By using the above approach, we can only access the unwrapped value within the scope of if – let statement only and we are calling another function with there itself.

This approach is not good if we want to use that unwrapped value several times for other computations. With guard statement, we can access the unwrapped value within the scope of the function itself. Let’s unwrap the same value using guard statement.

func testingGuardStatement(){
	var usersOnline : String?
	usersOnline = "10"

	guard let onlineUsers = usersOnline else {
		// It will get executed if usersOnline is nil
		// It should have control transfer statement like return
		print("There are no users Online!")
		return
	} 

	print("Online users are \(onlineUsers)")
	sendOnlineUsers(with: onlineUsers)
}

Validation Testing with guard in Swift 5

One most common use case of guard is while testing the credentials during Login. We need to validate the username for certain conditions. If it turns out to be false, then there is no point in making API calls with that value.
Here we will use Swift guard to validate our username.

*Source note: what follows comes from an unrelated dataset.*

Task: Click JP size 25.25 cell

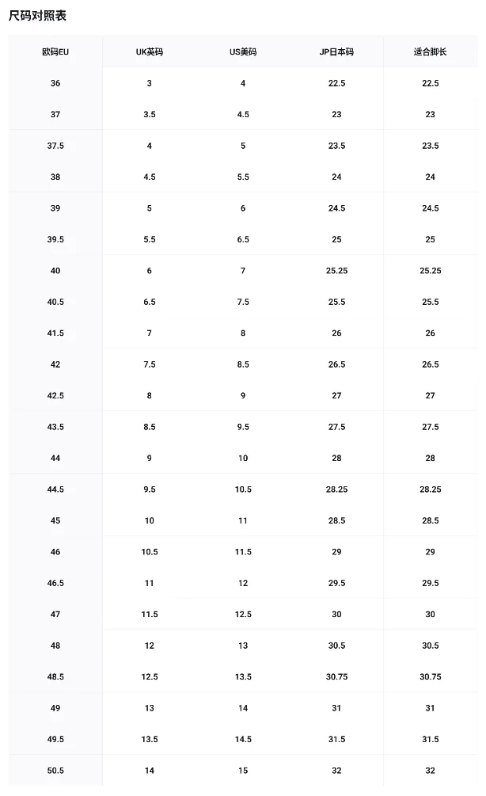Action: click(x=336, y=271)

where clause – We use it to validate the unwrapped value. So, the code execution will continue only if the value is non-nil and it turns the supplied condition to true.

func validationWithGuard(userName: String?){
	guard let actualUser = userName where actualUser.count > 5 &amp;&amp; actualUser.count < 8 else {
		// It will get executed if userName is nil
		// It will also get execute if value of userName has less than 5 or greater than 8 characters
		print("Invalid userName!")
		return
	} 

	loginUsingUsername(with: actualUser)
}

In the above code, the code exceution will only continue, when optional does not have a nil value and it should pass the condition inside where clause as well.

If we need to check multiple conditions then it is recommended to use separate functions or extension to test those conditions. Otherwise, it will decrease the readability of the code.